We have not exactly been a magazine cover homeschool family at all times. We have muddled through many life events. Four complicated pregnancies, four moves, the critical illness of a newborn who ended up receiving a liver transplant; in fact, just the other day I realized that we have completed what was almost our first “normal” autumn term ever. After eleven years! As you can picture, there have been at least some years we haven’t made it all the way through those math books, let alone getting to Latin and Greek. Yet my oldest son has done well, in spite of it all, and is seriously pondering his vocation.

What is there to be learned from this? I want to make a case for “inadequate” homeschooling. I don’t mean intentionally careless, neglectful homeschooling. What I mean is more what Catholic writer GK Chesterton meant when he said “Anything worth doing, is worth doing badly.” In the same line, Mother Teresa of Calcutta said, “God desires faithfulness, not success.”

We are all amateurs when we start homeschooling. We will all have days, weeks, even longer times when things seem to be going poorly. We will feel we are not doing a good job. We will be battling our kids’ intellectual and character limitations, and our own. We will have life circumstances that seem to interrupt and strike at our best efforts to give our children a Catholic education. We will question ourselves and our ability to do what’s required.

But this is something that goes along with any worthwhile endeavor. God doesn’t expect us never to stumble, never to sink to our knees under our cross, whatever it is. He does expect us to cry out to Him and to accept the help that He sends. His help always comes, though it doesn’t always come the way we expect it to.

When things are going badly, I’ve had the temptation to compare myself — with other homeschoolers, with the school around the corner. This is usually not helpful. I can look to them for specific ideas on how to improve my homeschooling, but if I start coveting the good things that other families have, I risk missing the blessings that my own family has.

When you are having a difficult time in your homeschool, try thinking of the Holy Family escaping to Egypt, or the saints who went through difficult times in their ministry. Ask for their intercession. Look back to the reasons you started homeschooling in the first place.
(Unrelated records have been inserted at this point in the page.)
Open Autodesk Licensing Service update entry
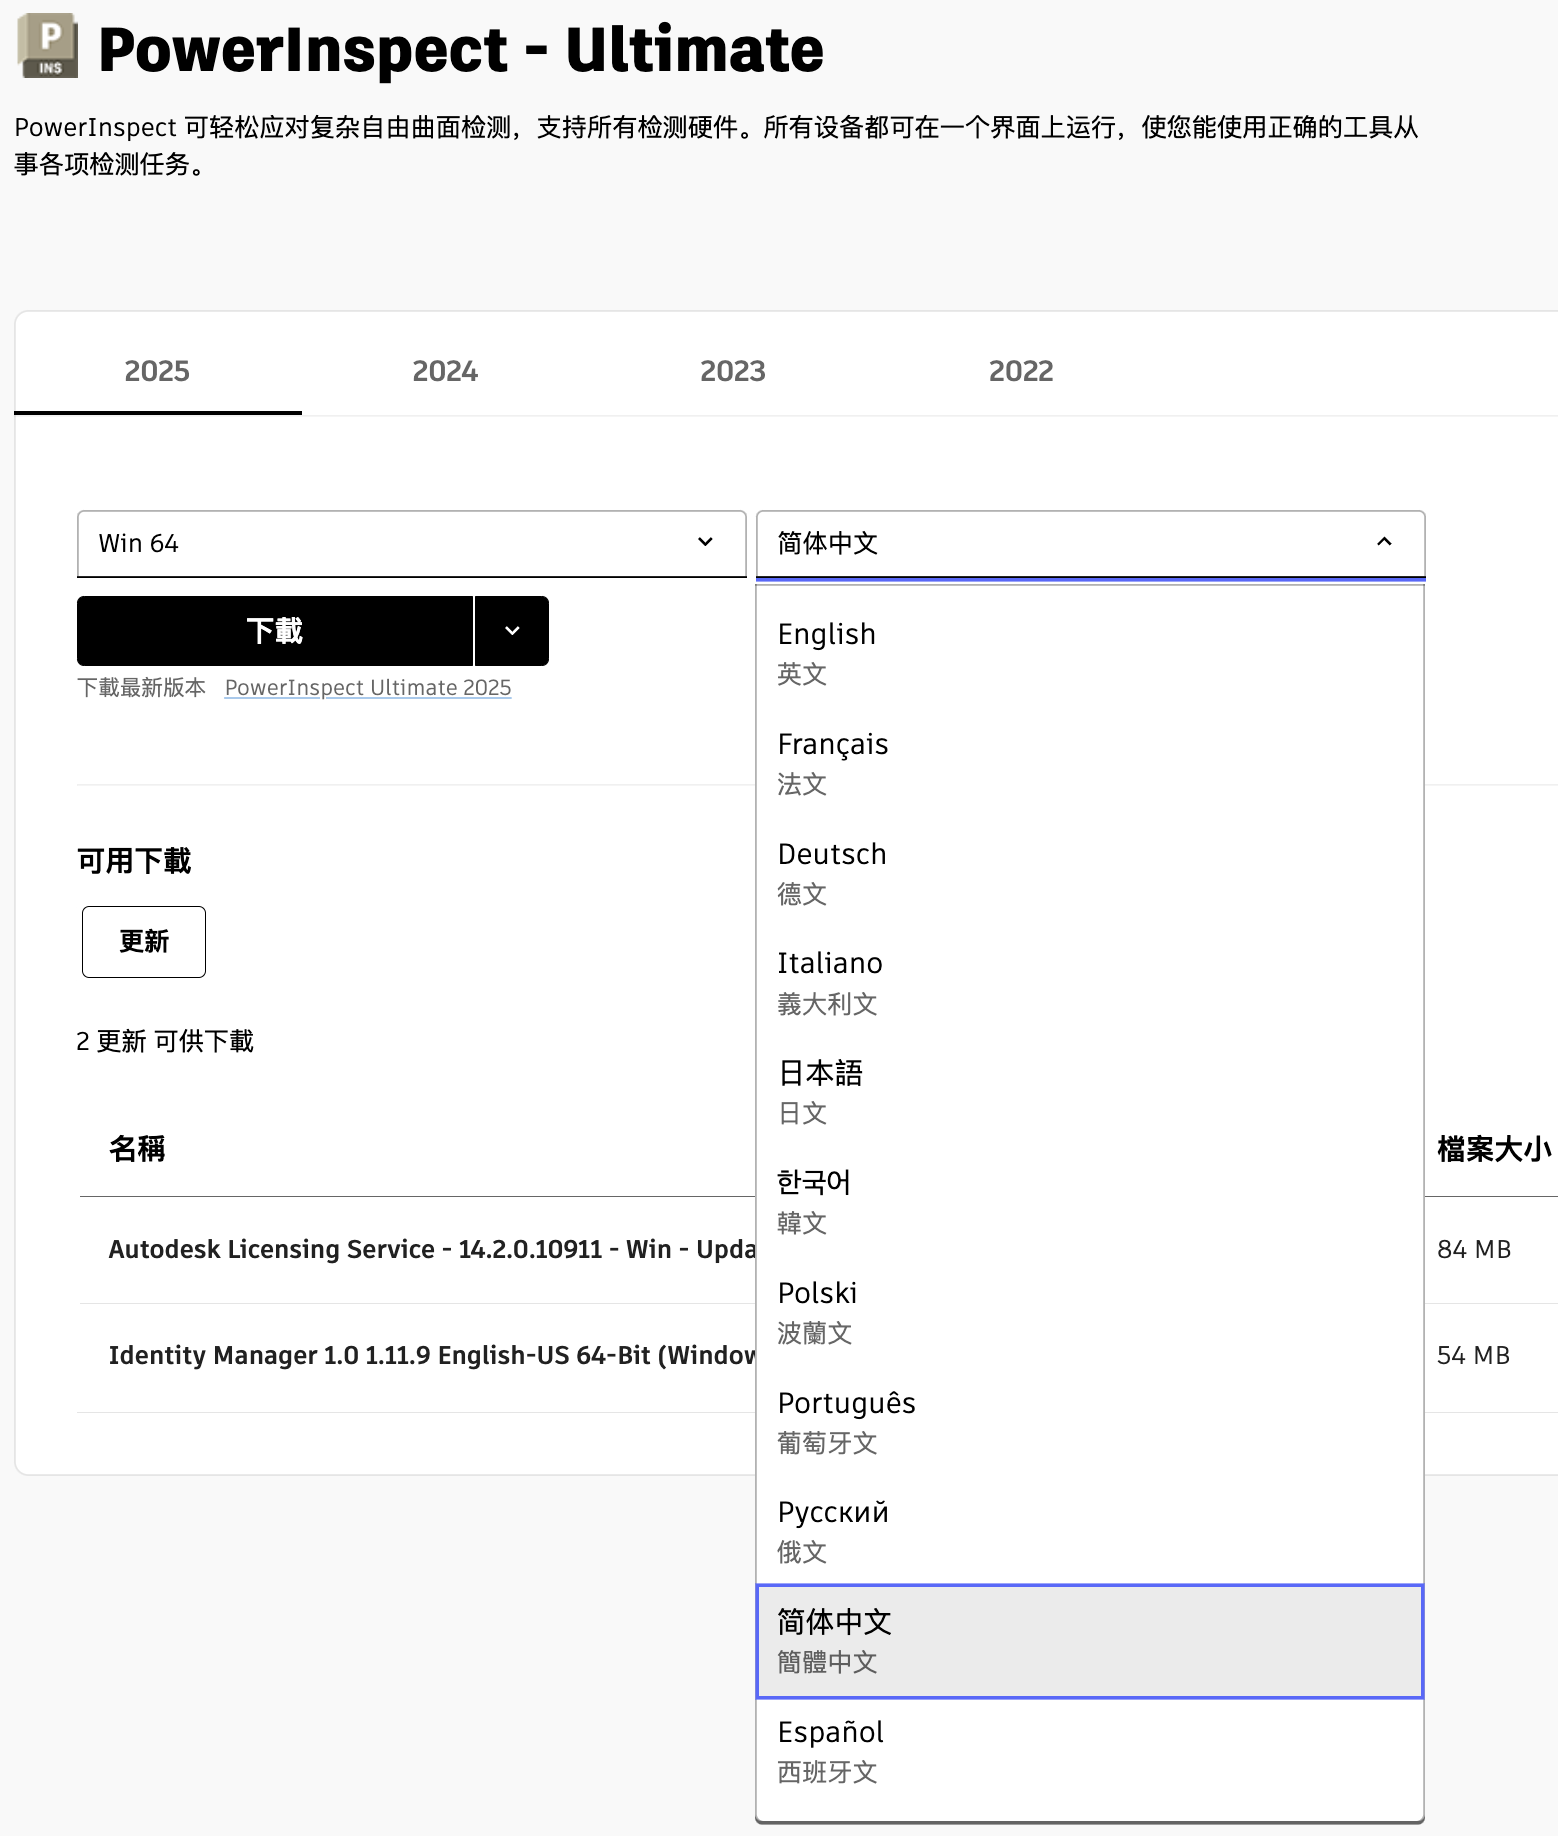This screenshot has width=1558, height=1836. tap(430, 1250)
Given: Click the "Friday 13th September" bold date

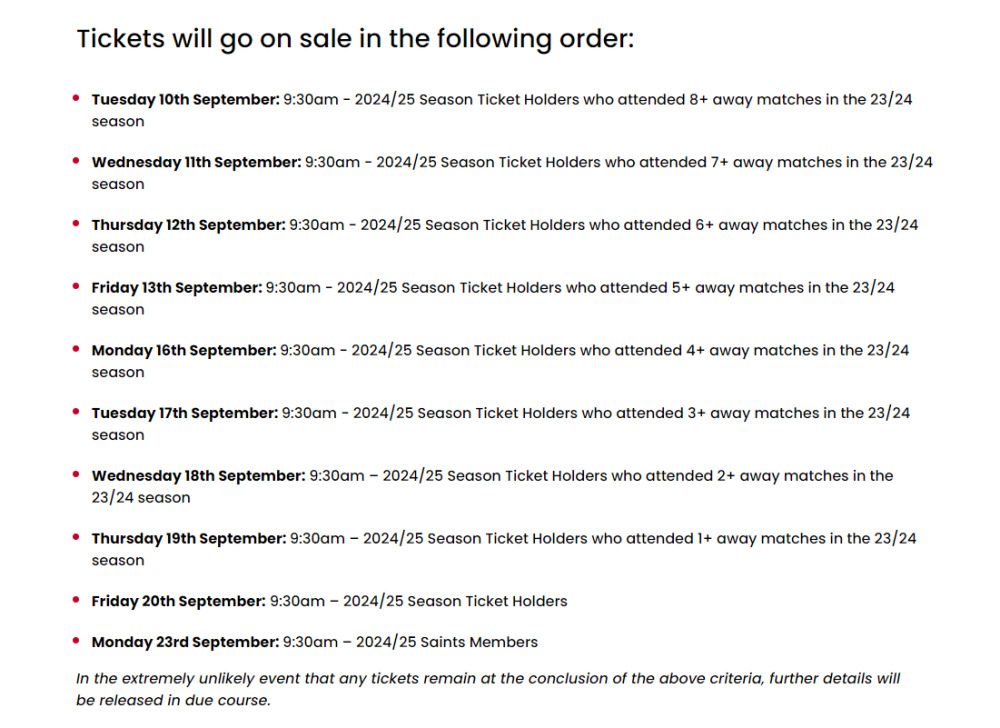Looking at the screenshot, I should pos(176,288).
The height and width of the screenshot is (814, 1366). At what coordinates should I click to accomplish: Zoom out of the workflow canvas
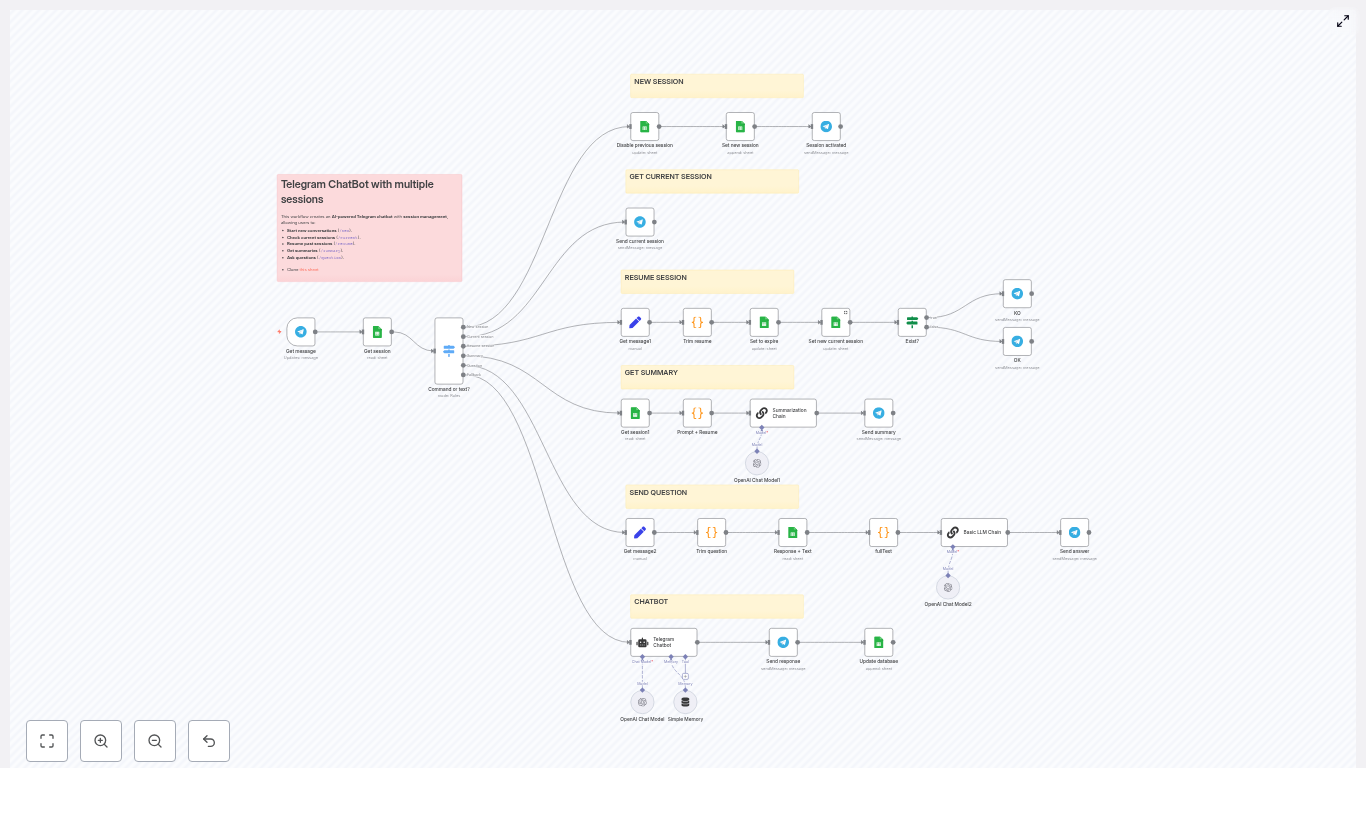point(155,741)
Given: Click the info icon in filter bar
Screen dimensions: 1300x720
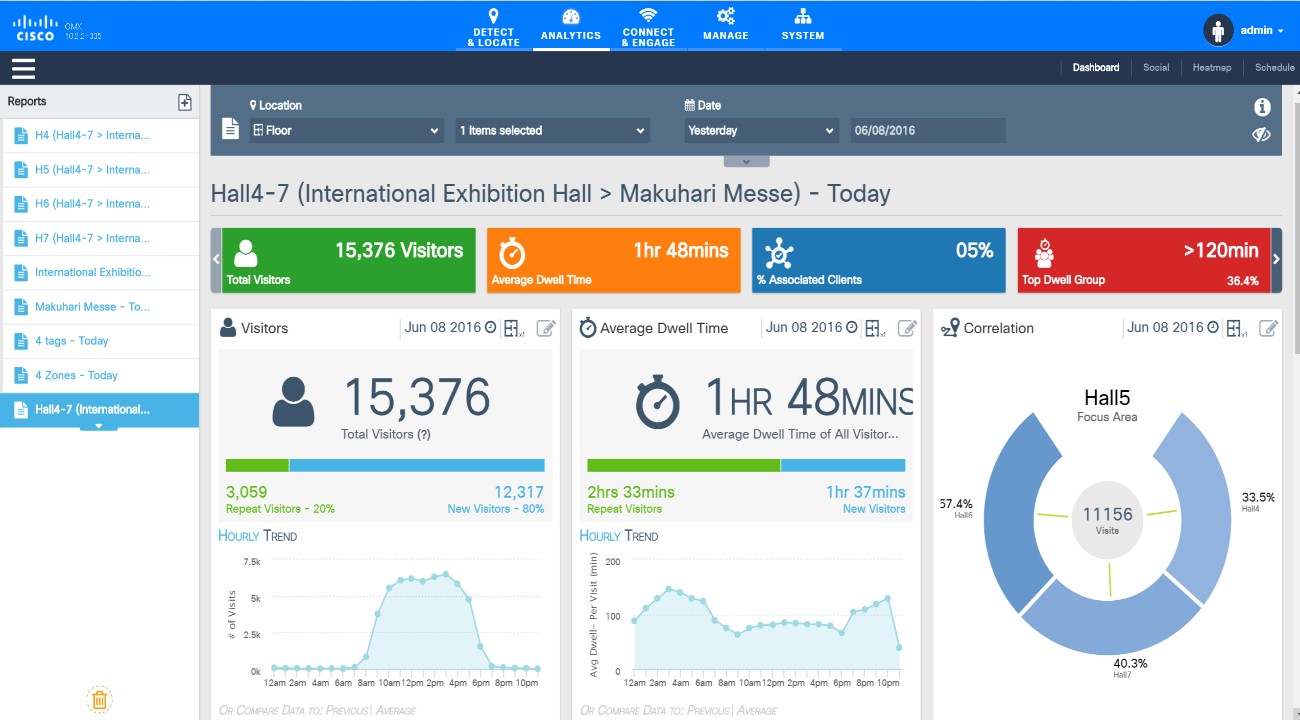Looking at the screenshot, I should click(1262, 107).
St Ignatius Loyola recommended keeping a journal of spiritual progress. You can do a similar thing in any area of life, including homeschooling. Write down what’s working against your efforts to improve — whether it is life circumstances, or a character flaw, or a child’s learning disability. Then brainstorm and plan ways to mitigate these circumstances. Most of all, again, pray and try to refresh your original vision. Persevere, remembering that God gave you the matrimonial graces to form your children.

My experience has been that some of the most difficult moments are actually the moments God uses to bless you most richly, if you allow Him to. The “unsuccessful” or “bad” parts are often the very things that you are called to fight against and overcome, and the worthwhile things you are fighting for become stronger and last longer because of your efforts. God works like a silversmith, burning away what is not good and refining what is. We as homeschoolers are blessed to be able to cooperate in this process. It’s not always easy, but it is worthwhile and the good things, the silver, become durable and beautiful in the refining. For my next ten or twenty years of homeschooling, I am going to try hard to focus on what is good and fight to preserve that, remembering that God blesses my efforts and that the success is up to Him.